Smallscale darter
- Conservation status: Near Threatened (IUCN 3.1)

Scientific classification
- Kingdom: Animalia
- Phylum: Chordata
- Class: Actinopterygii
- Order: Perciformes
- Family: Percidae
- Genus: Nothonotus
- Species: N. microlepidus
- Binomial name: Nothonotus microlepidus (Raney & Zorach, 1967)
- Synonyms: Etheostoma microlepidum Raney & Zorach, 1967;

= Smallscale darter =

- Authority: (Raney & Zorach, 1967)
- Conservation status: NT
- Synonyms: Etheostoma microlepidum Raney & Zorach, 1967

Species of fish

Nothonotus microlepidus, the smallscale darter, is a species of freshwater ray-finned fish, a darter from the subfamily Etheostomatinae, part of the family Percidae, which also contains the perches, ruffes and pikeperches. It is endemic to the southeastern United States. It occurs in the lower Cumberland River drainage in the states of Kentucky and Tennessee. It inhabits shallow riffles with gravel substrates in small rivers. Breeding habits of the smallscale darter are typical of the N. maculatus group in that females deposit large masses of eggs on the undersides of rocks to be protected by the males.

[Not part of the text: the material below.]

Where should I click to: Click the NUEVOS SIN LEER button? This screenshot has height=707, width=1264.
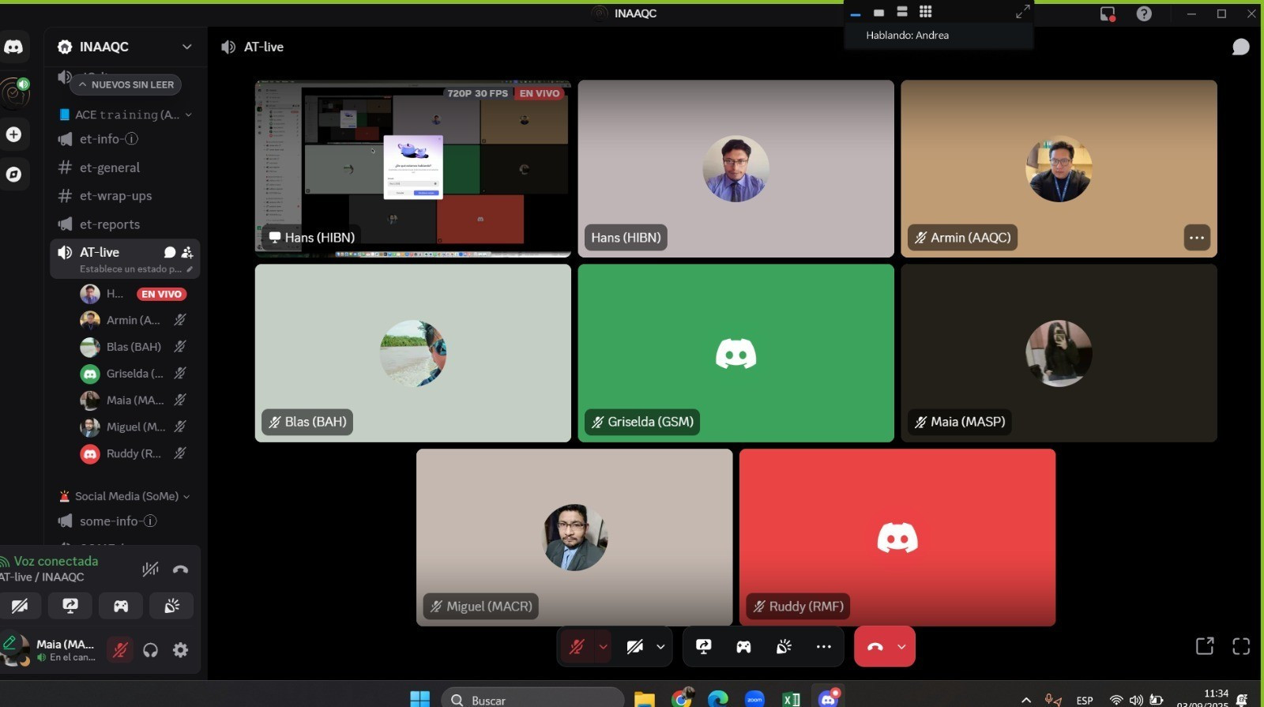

This species is a fairly large, deep-bodied fish with dark background coloration mixed with bright red spots scattered alongside the body. Nuptial males of this species also have deep green fins with orange margins on the spinous dorsal and caudal fins, with the soft dorsal fins having a dark coloration moving marginally to yellow-orangish center with black margins. This species can reach a length of 7.2 cm TL though most only reach about 4.8 cm.

In 2011, the status of this fish was upgraded to State Endangered for Kentucky. Recent surveys within the Little River revealed only five localities where this species occurs.